• [Task brief]:
Return all the lines below exactly as written. Drop every picture.

[Dataset records]
○ ○ ○ ○ ○

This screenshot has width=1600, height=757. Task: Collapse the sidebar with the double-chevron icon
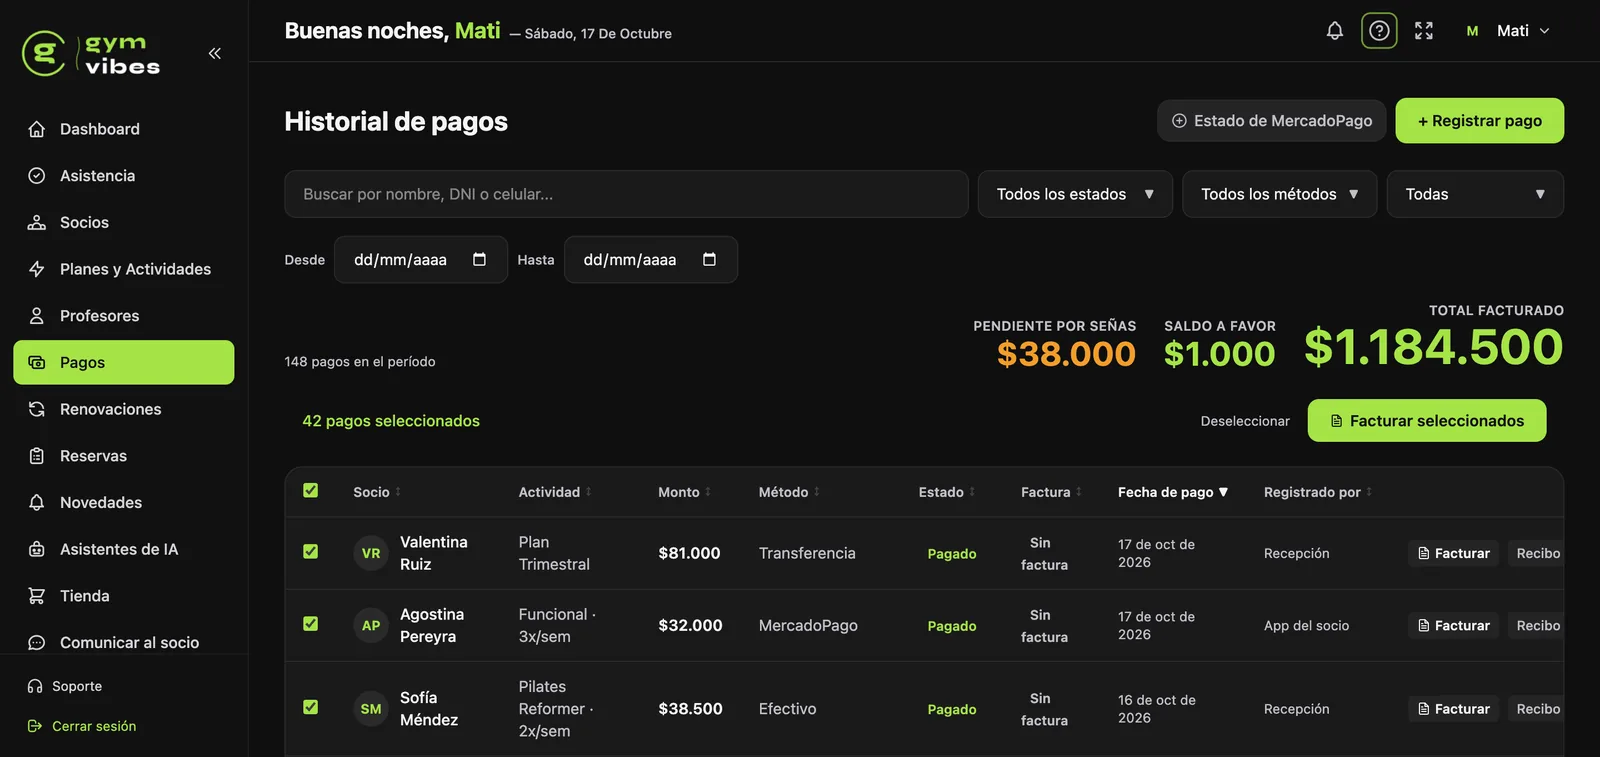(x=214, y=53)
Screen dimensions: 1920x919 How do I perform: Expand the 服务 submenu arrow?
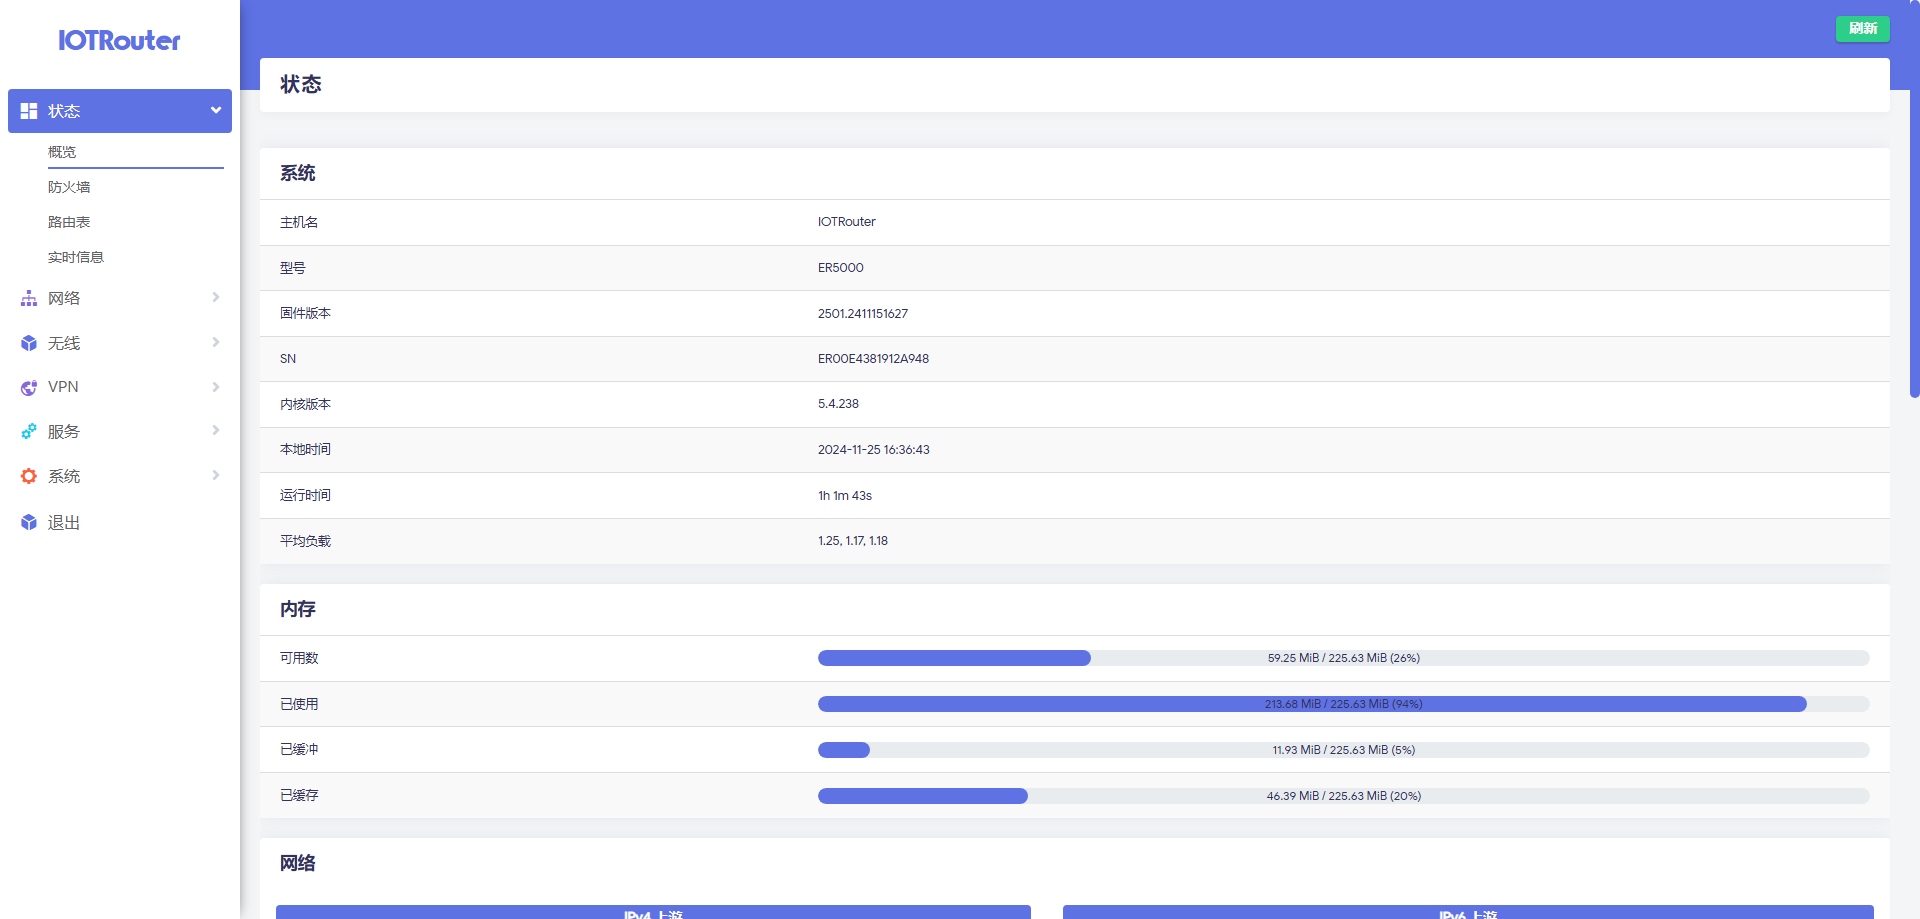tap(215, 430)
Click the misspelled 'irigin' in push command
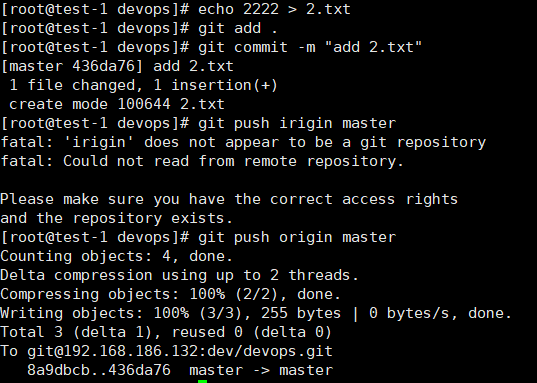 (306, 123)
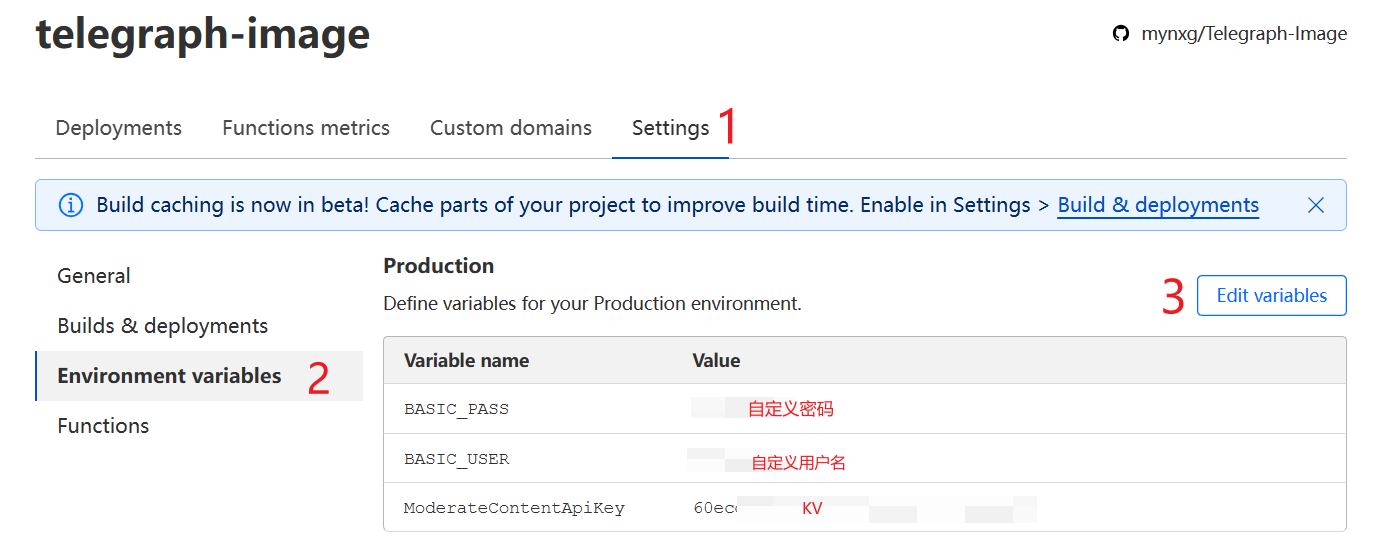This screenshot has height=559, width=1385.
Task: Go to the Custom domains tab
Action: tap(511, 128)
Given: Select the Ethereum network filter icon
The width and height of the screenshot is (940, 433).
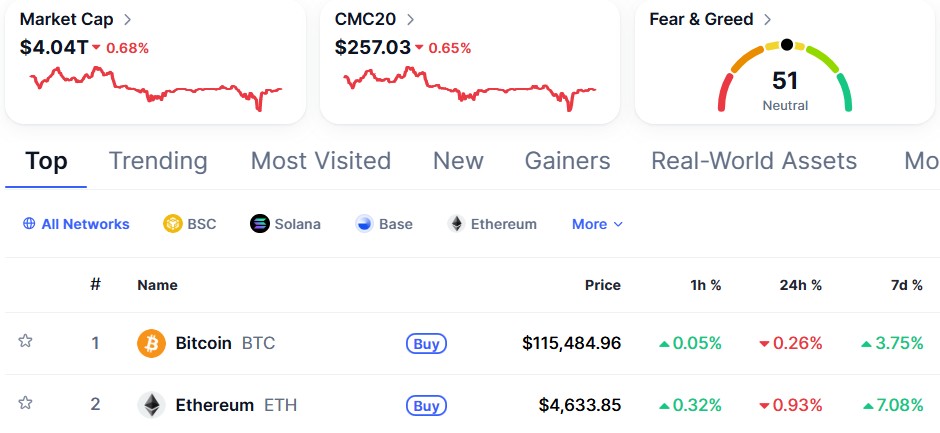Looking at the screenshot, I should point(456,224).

○ ○ ○ ○ ○

• [Response area]:
This screenshot has width=1600, height=757. Task: Collapse the sidebar with the double-chevron icon
(x=214, y=53)
Screen dimensions: 1920x919 How do I perform: Expand the 服务 submenu arrow?
tap(215, 430)
Click the misspelled 'irigin' in push command
 (306, 123)
This screenshot has height=559, width=1385.
Task: Go to the Custom domains tab
Action: tap(511, 128)
Given: Select the Ethereum network filter icon
The width and height of the screenshot is (940, 433).
Looking at the screenshot, I should point(456,224).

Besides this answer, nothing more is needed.